Antonio Pappano, le legs romain
Antonio Pappano, Complete Symphonic, Concertante & Sacred Music. Orchestra dell'Accademia Nazionale di Santa Cecilia, direction : Antonio Pappano. 2005-2022. Livret en anglais, allemand et français. 27 CD. Warner Classics. 5 054197 793073
A l’occasion de son départ de la direction musicale de l’Orchestra dell'Accademia Nazionale di Santa Cecilia, Warner remet en coffret l”intégralité du legs d’Antonio Pappano au pupitre de son orchestre romain.

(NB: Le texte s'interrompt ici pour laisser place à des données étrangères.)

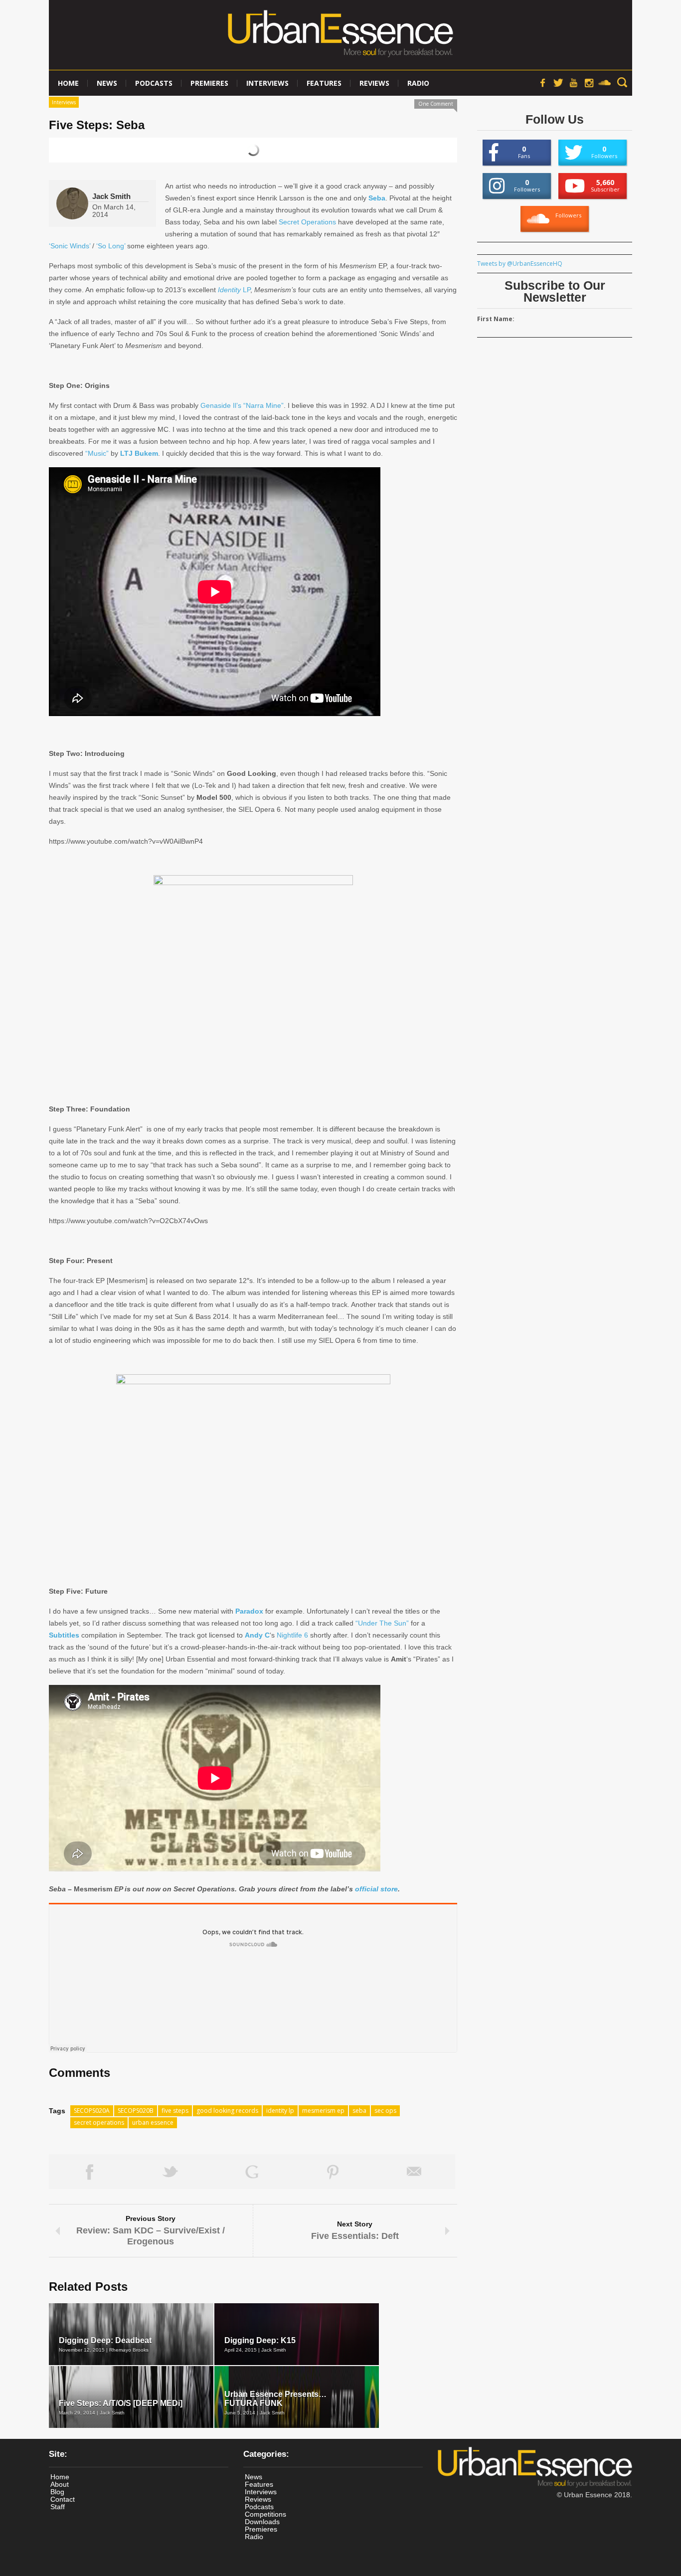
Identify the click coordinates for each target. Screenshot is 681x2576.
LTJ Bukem (139, 453)
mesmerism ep (323, 2110)
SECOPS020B (136, 2110)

Arrivé en 2005 à ce poste, le chef d’orchestre britannique a pu pleinement déployer l’orchestre depuis sa base du Parco della musica, vaste complexe culturel dessiné par Renzo Piano. On rappellera que pour Pappano, il s’agissait alors de son premier mandat à la tête d’un orchestre purement symphonique pour ce chef qui est l’un des derniers à exceller autant dans la fosse que sur le podium. Au fil des tournées et des enregistrements Antonio Pappano a inscrit le nom de l’Orchestra dell'Accademia Nazionale di Santa Cecilia aux sommets de la musique classique, travail couronné par des concerts de légende comme une incroyable Symphonie n°8 de Bruckner donnée à Dresde en 2015, des Respighi dont les murs de Carnegie Hall (2017) tremblent encore et, en apothéose, la récente résidence au Festival de Pâques de Salzbourg 2024. Certes, l’histoire de la phalange romaine est prestigieuse et des grands noms de la musique y ont été associés : Franco Ferrara, Igor Markevitch, Thomas Schippers, Leonard Bernstein, Giuseppe Sinopoli, Daniele Gatti, Myung-Whun Chung, mais manquait sans doute à l’orchestre la force d’un tandem artistique qui donne une direction et galvanise les forces instrumentales sur le longs terme. Grâce à Warner Classics, le travail d’Antonio Pappano fut ainsi documenté et il reparaît aujourd’hui dans ce beau coffret de 27 disques qui comprend un inédit une superbe Symphonie n°8 de Bruckner. Notons juste que ce coffret ne reprend que les enregistrements de musique symphonique, concertante et sacrée et fait l’impasse sur les gravures lyriques.
Au niveau du répertoire, il y a certes de grandes oeuvres italiennes de Rossini à Verdi et l’inévitable triptyque romain de Respighi mais aussi beaucoup de répertoire international : Dvořák et sa Symphonie n°9 du Nouveau monde ; Tchaïkovski et ses 3 dernières symphonies, Mahler et sa Symphonie n°6 ; Rachmaninov et sa Symphonie n°2 ; Britten et son War Requiem ; Strauss et sa Vie de Héros. De ces dernières gravures, on se rappelle, au début des années 2000, d’une forme d’arrogance envers ces enregistrements latins, pourtant Pappano avait pour dessein de hisser le niveau de ses musiciens et de montrer au monde à quel point ils pouvaient être bons, à quel point cet orchestre peut être flexible. Car, en 2024, il faut sans nul doute compter l’Orchestra dell'Accademia Nazionale di Santa Cecilia comme l’un des plus grands orchestres du monde.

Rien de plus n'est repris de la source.